BEGIN Text shown

# dub bitch lawlz



## Johnny Knoxville (Mar 5, 2010)

http://www.youtube.com/watch?v=gVF9lbxBWQ4

i don't know whose weirder the taper, or her for driving around like that lol.
:thumbup:


----------



## mark_d_drake (Aug 17, 2006)

I'm also not sure what value it adds to the forum...


----------



## just4fun (Oct 29, 2006)

mark_d_drake said:


> I'm also not sure what value it adds to the forum...


 x2 

Kevin


----------



## JettaGT1998 (May 13, 2010)

Ok, So.. What i don't understand here is..

1. Why are you people SO obsessed with "Dub Bitch"
2. Who cares if she drove around a parking lot for 8 minutes, or how-ever long it was. Maybe she was just cruising.
3. I'm not sure as to why you're making fun of her, because she has a nicer car than you? Go ahead, be jealous. 
4. As to who all you are saying "She's a stuck up bitch" it's probably because you tried hitting on her, one too many times.
5. She's probably just into cars, and not VW guys.
6. To the person who Video taped, for 8 minutes. You need to grow up.
7. She's a girl, she's entitled to have a nice car just as much as you.

Hate on me all you want, and send the nasty comments my way. But before you even post anything, just know i have already won in the maturity contest, based on what you're even THINKING of posting.

That's MY 0.02 Cents.

As to the OP, Your username is Johnny Knoxville, can't you get anymore original than that?


----------

END Text shown

● **Set task A**:
List the usernames of everyone who posted in the forum thread.
● **Set task B**:
Answer these about the forum thread:
(i) Which poster signs off with the name "Kevin"?
(ii) What date appears next to mark_d_drake's name?
(iii) How long does JettaGT1998 say she drove around the parking lot?
● **Set task C**:
Copy the stretch of the forum thread from "6. To the person" through "THINKING of posting.", word for word.
The data after this point is separate from the forum thread.

BEGIN Given material

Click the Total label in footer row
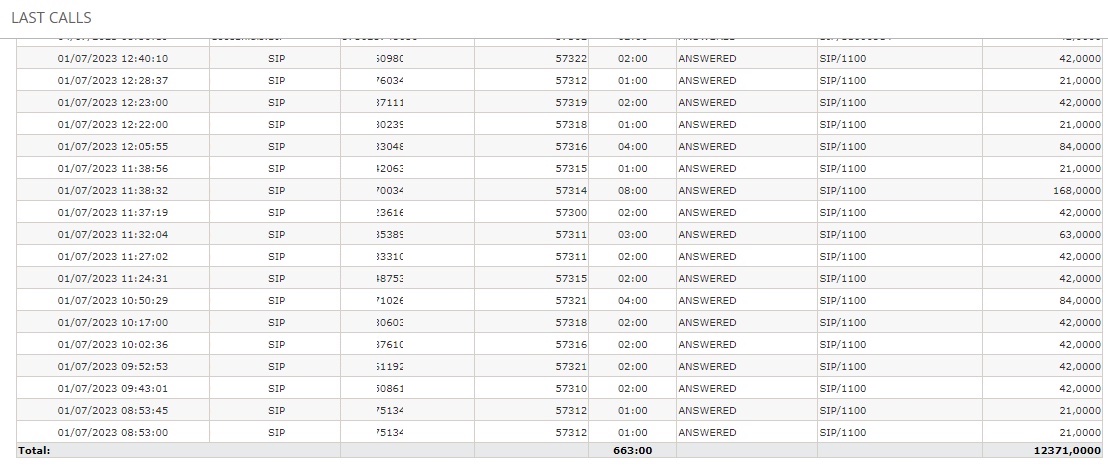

END Given material

● **Task answer A**:
Johnny Knoxville, mark_d_drake, just4fun, JettaGT1998

● **Task answer B**:
(i) just4fun
(ii) Aug 17, 2006
(iii) 8 minutes

● **Task answer C**:
6. To the person who Video taped, for 8 minutes. You need to grow up.
7. She's a girl, she's entitled to have a nice car just as much as you.

Hate on me all you want, and send the nasty comments my way. But before you even post anything, just know i have already won in the maturity contest, based on what you're even THINKING of posting.